Giudici, uso cellulari concausa dopo dieci anni

MILANO – E’ ”documentato”, per quanto la letteratura ”non porta a un giudizio esaustivo”, il ”rischio aggiuntivo per i tumori cerebrali, e in particolare per il neurinoma”, dopo dieci anni di esposizione a radiofrequenze emesse da telefoni portatili e cellulari. E’ il principio stabilito dai giudici della Corte d’appello di Brescia nelle motivazioni della sentenza che ha condannato l’Inail a pagare una rendita pari all’80% di invalidita’, con gli arretrati e gli interessi, a un dirigente d’azienda, I.M. che aveva contratto una grave patologia cerebrale in quanto, durante il lavoro, ”aveva utilizzato il telefono cellulare e il cordless per una media di 5-6 ore al giorno e per un periodo di 12 anni”. Questo dal 1991 al 2003. Il Tribunale aveva inizialmente respinto la sua richiesta per carenza del nesso causale tra l’uso dei telefoni e la malattia, ma i giudici d’appello hanno disposto una nuova consulenza che ha individuato ”il nesso, quanto meno concausale” tra la patologia e l’utilizzo di cordless e cellulare.
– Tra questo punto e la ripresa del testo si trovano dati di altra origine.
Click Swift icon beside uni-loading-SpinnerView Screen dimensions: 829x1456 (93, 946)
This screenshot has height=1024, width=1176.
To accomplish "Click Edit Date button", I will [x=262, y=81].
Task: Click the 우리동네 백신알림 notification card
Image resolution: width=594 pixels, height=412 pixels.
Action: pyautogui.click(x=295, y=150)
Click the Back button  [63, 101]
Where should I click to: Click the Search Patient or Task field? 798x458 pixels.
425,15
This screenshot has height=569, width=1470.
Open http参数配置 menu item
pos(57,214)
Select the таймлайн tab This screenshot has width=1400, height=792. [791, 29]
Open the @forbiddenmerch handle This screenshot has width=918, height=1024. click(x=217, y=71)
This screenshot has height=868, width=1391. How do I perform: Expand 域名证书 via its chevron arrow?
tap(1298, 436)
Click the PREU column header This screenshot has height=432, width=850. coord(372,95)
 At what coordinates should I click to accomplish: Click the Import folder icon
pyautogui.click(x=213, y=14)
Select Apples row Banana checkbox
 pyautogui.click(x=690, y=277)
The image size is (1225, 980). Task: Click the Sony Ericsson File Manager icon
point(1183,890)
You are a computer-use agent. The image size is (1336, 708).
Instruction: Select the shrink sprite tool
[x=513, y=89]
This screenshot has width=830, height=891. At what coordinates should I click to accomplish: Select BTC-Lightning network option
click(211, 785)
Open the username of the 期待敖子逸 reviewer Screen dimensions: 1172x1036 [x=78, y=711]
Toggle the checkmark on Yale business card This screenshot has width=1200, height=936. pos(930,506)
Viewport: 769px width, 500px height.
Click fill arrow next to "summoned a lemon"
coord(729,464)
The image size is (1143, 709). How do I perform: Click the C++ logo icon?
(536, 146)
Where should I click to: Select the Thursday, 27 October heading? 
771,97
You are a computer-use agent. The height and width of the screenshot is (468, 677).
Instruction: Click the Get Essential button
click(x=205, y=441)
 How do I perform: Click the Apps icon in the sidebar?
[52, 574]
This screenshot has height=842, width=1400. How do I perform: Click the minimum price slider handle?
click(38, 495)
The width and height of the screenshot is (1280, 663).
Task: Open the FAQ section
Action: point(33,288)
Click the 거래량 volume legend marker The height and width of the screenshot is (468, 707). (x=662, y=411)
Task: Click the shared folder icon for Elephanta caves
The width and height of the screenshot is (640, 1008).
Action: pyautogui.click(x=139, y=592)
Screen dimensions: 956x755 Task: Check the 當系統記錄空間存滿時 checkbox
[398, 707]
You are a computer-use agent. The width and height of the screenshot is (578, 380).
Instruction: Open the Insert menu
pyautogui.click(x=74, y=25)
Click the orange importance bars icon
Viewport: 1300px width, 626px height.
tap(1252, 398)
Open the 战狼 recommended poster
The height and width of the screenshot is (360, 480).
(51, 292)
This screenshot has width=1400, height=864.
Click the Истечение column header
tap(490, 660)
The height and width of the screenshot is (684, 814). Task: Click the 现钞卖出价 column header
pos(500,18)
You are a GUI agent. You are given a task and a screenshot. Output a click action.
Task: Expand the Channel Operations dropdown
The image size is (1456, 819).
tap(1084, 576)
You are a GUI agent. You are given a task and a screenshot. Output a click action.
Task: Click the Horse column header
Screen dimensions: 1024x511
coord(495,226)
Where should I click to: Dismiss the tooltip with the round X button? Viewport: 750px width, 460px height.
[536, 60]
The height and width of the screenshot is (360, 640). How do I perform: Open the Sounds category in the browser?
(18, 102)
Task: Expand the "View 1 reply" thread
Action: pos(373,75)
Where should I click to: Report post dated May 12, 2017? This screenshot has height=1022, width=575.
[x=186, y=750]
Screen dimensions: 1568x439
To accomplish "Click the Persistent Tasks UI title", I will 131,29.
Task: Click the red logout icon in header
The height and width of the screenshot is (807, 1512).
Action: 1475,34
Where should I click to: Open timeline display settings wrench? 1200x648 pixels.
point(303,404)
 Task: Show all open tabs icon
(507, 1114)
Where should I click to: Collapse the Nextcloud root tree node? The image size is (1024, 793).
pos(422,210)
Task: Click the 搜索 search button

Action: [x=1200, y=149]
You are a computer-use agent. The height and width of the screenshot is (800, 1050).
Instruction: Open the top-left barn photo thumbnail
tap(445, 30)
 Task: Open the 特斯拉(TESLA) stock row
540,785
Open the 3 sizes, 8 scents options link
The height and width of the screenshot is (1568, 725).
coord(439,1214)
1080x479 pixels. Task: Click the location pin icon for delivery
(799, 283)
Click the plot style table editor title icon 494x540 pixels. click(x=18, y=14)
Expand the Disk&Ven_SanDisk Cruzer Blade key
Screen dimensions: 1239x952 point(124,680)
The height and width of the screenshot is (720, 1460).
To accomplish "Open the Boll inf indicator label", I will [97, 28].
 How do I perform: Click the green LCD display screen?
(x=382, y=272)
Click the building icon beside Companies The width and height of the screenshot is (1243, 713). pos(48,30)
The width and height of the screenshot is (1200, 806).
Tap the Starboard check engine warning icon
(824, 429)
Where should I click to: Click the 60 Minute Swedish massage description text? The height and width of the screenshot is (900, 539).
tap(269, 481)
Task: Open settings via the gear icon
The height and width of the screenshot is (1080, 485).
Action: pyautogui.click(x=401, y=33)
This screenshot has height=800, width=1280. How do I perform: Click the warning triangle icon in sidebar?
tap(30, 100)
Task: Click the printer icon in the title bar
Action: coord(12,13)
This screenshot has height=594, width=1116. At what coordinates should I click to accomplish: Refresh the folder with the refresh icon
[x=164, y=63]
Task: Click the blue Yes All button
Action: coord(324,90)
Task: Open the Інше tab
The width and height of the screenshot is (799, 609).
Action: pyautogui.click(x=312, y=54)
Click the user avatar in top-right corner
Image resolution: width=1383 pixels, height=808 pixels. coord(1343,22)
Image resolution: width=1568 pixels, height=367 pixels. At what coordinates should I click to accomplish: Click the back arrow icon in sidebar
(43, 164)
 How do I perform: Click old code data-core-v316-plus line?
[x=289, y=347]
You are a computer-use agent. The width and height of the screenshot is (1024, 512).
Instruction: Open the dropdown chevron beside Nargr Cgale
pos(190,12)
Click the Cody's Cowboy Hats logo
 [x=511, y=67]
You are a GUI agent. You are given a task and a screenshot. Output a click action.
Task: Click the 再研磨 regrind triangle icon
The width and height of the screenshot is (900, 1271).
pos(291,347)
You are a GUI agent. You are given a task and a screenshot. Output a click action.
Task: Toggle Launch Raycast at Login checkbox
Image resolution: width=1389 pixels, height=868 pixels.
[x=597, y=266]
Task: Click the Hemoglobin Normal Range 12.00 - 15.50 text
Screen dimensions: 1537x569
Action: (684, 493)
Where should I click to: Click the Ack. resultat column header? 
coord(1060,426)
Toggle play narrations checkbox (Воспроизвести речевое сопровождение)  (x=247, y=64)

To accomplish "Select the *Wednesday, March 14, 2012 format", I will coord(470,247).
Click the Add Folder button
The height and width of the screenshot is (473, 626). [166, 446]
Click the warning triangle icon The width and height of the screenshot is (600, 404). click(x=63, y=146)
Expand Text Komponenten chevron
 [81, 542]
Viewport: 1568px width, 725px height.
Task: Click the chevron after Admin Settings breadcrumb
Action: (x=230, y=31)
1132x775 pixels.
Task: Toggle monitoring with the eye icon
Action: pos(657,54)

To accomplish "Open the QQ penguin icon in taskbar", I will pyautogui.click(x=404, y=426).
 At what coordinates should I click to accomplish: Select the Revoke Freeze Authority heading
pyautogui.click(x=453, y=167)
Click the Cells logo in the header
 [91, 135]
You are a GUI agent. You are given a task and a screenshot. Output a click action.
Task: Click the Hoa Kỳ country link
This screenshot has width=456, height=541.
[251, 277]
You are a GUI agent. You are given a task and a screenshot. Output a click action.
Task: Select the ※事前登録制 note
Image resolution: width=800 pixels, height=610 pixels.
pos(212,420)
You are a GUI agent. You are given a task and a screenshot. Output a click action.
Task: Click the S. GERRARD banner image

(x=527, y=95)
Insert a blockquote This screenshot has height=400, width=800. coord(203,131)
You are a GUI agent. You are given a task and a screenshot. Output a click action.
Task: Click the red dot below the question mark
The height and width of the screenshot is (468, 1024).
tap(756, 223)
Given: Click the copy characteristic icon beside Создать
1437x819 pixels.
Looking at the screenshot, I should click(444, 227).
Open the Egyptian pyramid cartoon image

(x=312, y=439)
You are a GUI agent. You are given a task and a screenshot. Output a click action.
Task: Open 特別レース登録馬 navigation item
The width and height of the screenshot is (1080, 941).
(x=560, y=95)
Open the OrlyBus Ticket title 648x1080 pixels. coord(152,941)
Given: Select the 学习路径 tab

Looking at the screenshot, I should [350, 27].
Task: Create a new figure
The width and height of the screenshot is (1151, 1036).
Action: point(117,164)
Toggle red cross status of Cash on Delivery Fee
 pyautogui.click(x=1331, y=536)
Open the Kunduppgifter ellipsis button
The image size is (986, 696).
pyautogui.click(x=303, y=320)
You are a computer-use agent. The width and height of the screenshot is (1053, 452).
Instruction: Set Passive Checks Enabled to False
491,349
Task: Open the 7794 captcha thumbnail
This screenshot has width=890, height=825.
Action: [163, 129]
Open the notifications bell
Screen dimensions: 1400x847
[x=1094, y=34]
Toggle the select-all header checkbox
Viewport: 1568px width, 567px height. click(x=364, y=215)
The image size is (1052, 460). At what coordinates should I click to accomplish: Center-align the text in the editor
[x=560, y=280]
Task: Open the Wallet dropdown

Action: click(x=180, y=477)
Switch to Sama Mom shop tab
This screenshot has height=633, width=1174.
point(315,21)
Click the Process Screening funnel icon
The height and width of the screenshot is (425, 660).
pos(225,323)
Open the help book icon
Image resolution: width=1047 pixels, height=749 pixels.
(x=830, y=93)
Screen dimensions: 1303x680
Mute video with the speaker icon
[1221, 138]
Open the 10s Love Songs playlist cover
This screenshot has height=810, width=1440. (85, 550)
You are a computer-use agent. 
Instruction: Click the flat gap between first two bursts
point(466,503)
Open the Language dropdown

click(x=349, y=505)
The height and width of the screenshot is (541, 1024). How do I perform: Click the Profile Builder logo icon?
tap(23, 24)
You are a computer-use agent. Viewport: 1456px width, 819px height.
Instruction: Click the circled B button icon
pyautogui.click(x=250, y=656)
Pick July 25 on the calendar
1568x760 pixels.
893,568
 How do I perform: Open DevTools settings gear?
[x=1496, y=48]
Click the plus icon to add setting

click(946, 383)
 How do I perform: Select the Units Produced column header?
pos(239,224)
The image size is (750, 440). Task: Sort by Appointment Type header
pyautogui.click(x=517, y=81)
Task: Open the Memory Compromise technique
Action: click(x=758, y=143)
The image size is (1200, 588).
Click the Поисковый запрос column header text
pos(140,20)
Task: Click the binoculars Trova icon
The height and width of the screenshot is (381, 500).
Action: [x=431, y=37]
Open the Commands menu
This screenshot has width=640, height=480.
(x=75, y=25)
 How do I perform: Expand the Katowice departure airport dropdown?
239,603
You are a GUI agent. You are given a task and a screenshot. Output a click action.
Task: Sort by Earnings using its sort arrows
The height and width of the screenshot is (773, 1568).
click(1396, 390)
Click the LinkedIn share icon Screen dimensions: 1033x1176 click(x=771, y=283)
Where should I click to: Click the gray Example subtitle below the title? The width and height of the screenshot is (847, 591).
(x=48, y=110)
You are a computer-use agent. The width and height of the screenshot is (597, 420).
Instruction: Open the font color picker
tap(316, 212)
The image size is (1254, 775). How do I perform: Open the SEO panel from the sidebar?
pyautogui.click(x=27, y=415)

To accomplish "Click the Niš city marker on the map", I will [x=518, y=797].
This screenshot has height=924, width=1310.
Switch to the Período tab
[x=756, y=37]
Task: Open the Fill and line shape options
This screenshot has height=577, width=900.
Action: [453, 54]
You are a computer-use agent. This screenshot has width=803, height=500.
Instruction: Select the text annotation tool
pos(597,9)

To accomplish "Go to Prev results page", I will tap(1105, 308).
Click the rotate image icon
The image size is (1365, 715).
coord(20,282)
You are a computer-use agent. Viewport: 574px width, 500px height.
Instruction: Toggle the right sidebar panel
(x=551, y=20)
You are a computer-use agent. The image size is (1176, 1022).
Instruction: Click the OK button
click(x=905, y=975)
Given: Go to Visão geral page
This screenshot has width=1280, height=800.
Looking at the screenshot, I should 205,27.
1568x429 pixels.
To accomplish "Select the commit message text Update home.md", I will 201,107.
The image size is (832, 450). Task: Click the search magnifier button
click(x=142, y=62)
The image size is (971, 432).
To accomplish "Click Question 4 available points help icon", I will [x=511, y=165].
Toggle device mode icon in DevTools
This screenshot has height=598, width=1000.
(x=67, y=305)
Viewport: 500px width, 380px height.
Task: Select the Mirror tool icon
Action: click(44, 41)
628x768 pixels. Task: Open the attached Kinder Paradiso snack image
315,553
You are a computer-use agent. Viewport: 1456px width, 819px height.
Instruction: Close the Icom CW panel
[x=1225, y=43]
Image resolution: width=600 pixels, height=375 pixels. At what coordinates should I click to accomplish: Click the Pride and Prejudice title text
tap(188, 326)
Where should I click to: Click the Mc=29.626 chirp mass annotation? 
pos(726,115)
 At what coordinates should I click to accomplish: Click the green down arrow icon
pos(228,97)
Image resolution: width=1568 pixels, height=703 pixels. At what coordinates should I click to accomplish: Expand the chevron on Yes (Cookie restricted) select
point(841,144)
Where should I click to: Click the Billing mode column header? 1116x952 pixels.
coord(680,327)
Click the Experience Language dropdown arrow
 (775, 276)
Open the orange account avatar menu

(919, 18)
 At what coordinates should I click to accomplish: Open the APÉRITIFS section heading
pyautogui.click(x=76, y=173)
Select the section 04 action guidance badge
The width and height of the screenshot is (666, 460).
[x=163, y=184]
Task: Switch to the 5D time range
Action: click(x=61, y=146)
Il dirigente ha anche subito alcuni interventi chirurgici ed e’ seguito da uno psichiatra dal 2003. I giudici bresciani sottolineano che lo studio usato dall’Inail per difendersi risale al 2000, e’ basato ”su dati ancor piu’ risalenti” e ”non tiene conto dell’uso piu’ recente, ben piu’ massiccio e diffuso di tali apparecchi e del fatto che si tratta di tumori di lenta insorgenza”. Gli studi del 2009, su cui era fondata l’ultima consulenza, ”basati su dati piu’ recenti, sono di per se’ piu’ attendibili”. Sulla vicenda interviene il professor Angelo Levis, gia’ ordinario di Mutagenesi ambientale all’Universita’ di Padova: ”Gli studi ‘negativi’ dell’Interphone varati dalla Iarc (International agency for researche on cancer ndr.), che i consulenti dell’Inail richiamano nella loro perizia, sono notoriamente cofinanziati dalle ditte produttrici di telefoni cellulari”, dice senza mezzi termini.